'Every penny to count' in £65m fund for frontline tackling drug deaths

Minister Angela Constance said the number of lives lost to drugs is 'still too high' in Scotland.

Drugs minister pledges to make ‘every penny count’ in £65m fund for frontline services to tackle deaths iStock

Scotland’s drugs policy minister has pledged to make “every penny count” in funding services set up to help reduce the number of lives being lost in the country.

Angela Constance made the commitment as life-saving organisations are urged to apply for a share of a £65m pot.

The money is being provided from the £250m national mission funding.

Initiatives that help people who use drugs to turn their lives around, as well as offering support to their families, are being invited to make an application.

Funds will go towards projects such as Aberdeen Alcohol and Drugs Action, which earlier this year was given nearly £500,000.

Sums are administered through the COBRA Foundation – a charity which aims to make grants available to projects that make a difference to people and communities.

Constance explained that the Government wants to support organisations that work to save lives.

“The number of lives lost to drugs is still too high in Scotland and these funds are vital for those services working on the frontline to help those affected and their families,” she said.

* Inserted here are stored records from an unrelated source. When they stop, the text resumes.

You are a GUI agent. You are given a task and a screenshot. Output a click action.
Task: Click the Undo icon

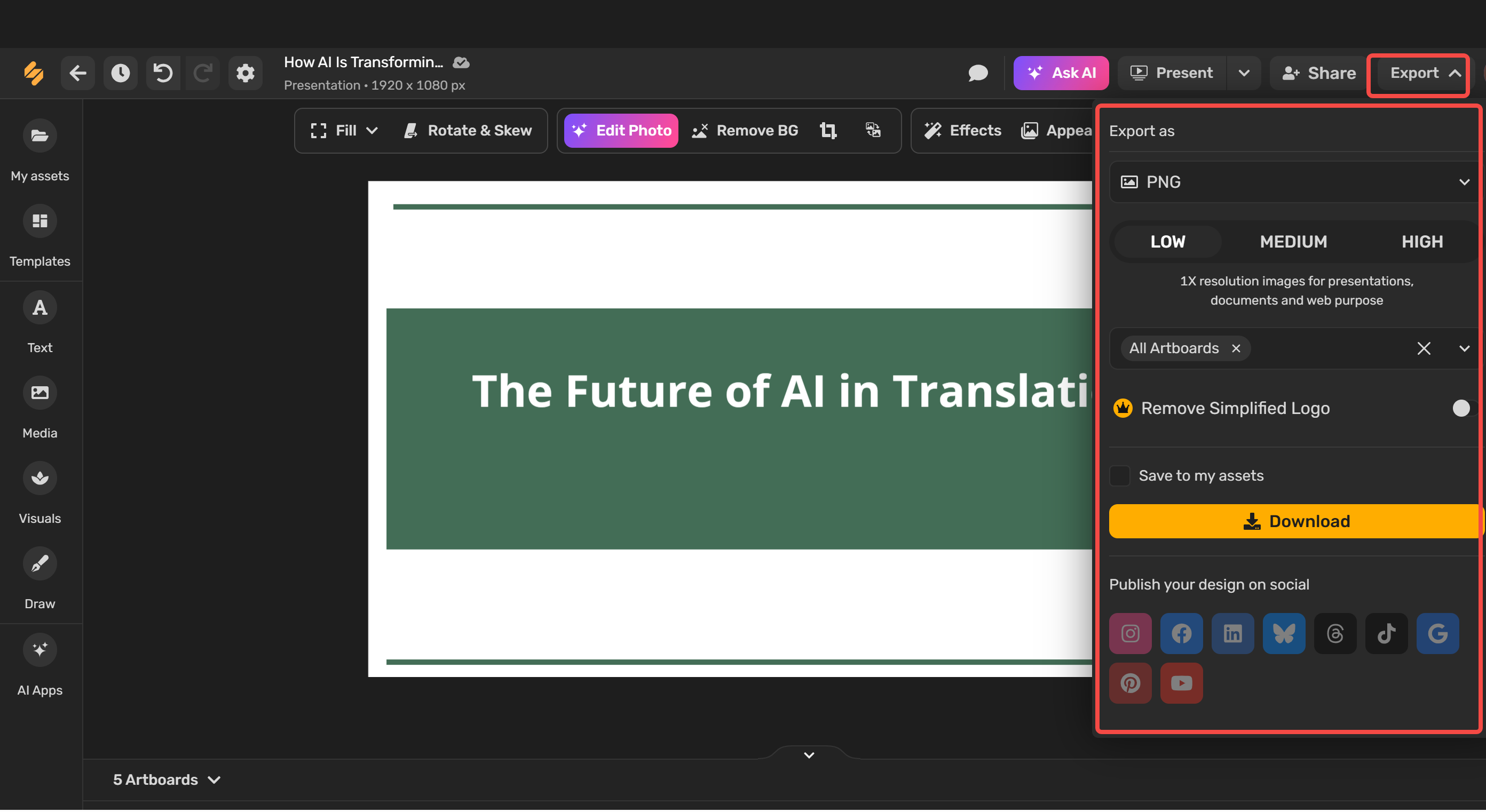point(162,73)

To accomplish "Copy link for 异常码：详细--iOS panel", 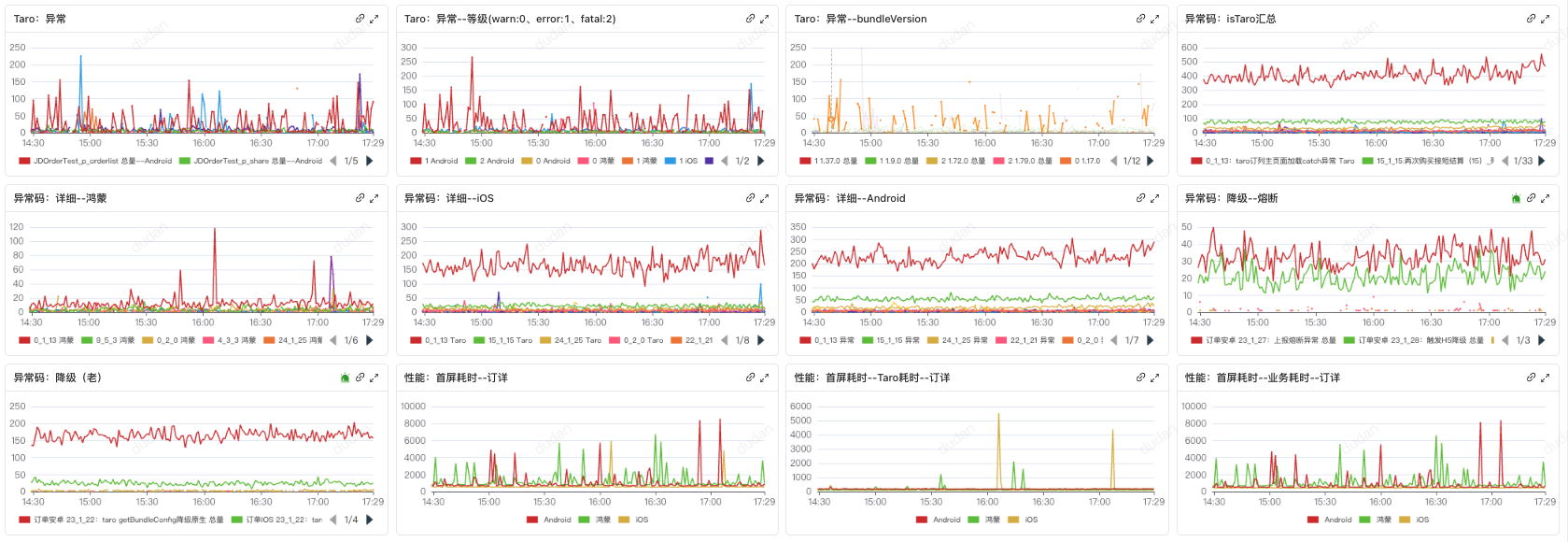I will [750, 198].
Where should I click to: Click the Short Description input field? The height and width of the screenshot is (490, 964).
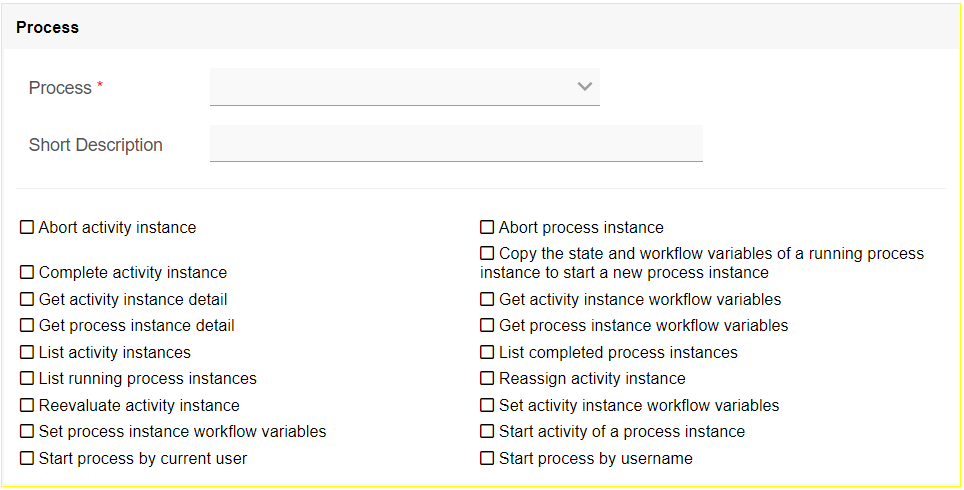click(456, 144)
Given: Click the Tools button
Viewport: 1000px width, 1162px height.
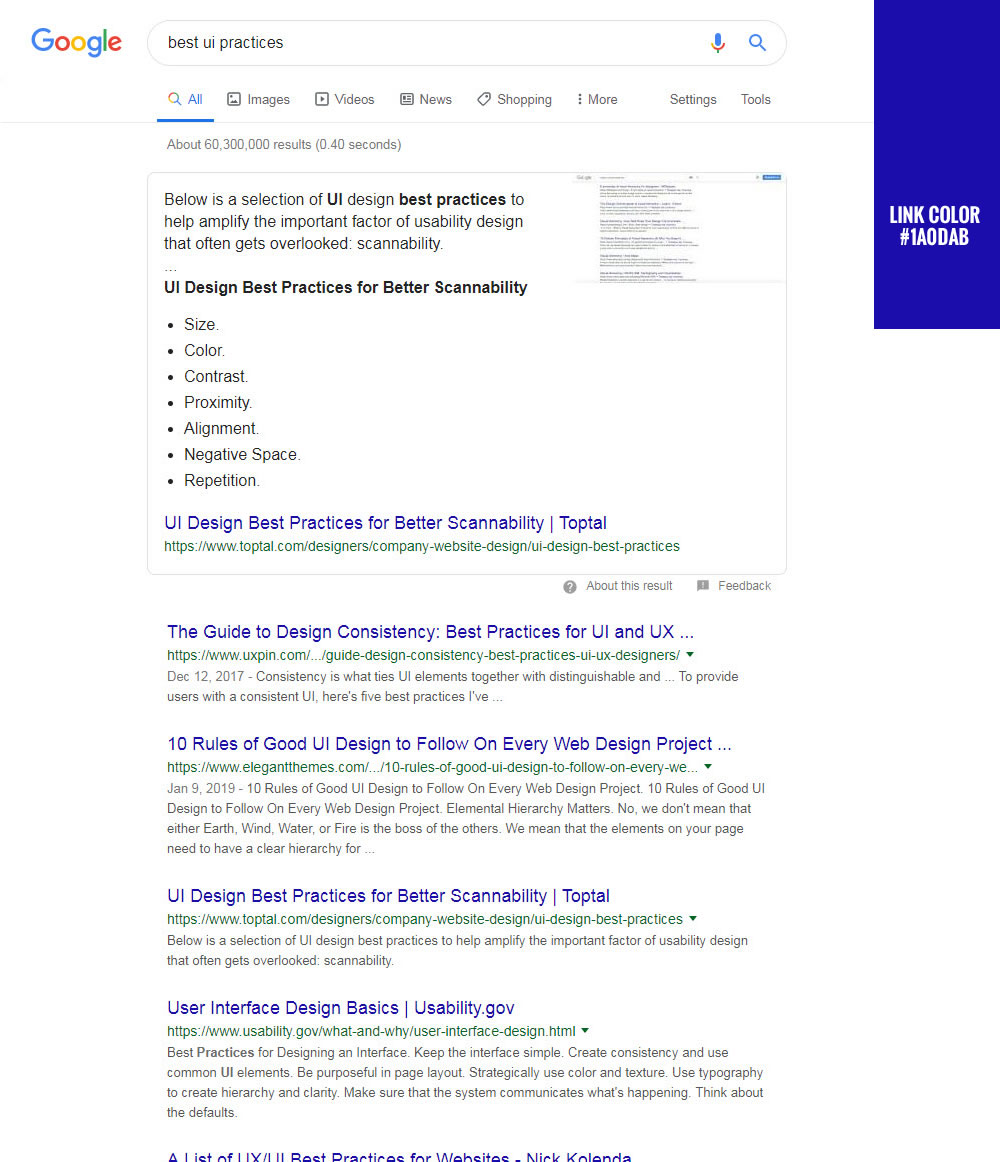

“These organisations save lives and we want to support them so they can extend as far into their communities as possible and offer people the support they need when and where they need it.

“£65m of the additional £250m set aside for the national mission on drug deaths over the course of this parliament will go directly to these funds and we are determined to make every penny count.”

Aberdeen Alcohol and Drugs Action service manager Simon Pringle outlined the impact of the funding.

“The Drug Improvement Fund has allowed ADA to offer a more flexible service to clients who find accessing mainstream or statutory services, including treatment, difficult,” he said.

“Since receiving the funding we have offered help to over 150 individuals helping them access support, engage with NHS Medication Assisted Treatment (MAT), re-engage with services and receive sterile injecting equipment.

“We have been able to target those most at risk and see them quickly, usually the same day, therefore reducing the risks of overdose or other harms.

“Without the fund we wouldn’t have been able to achieve this.”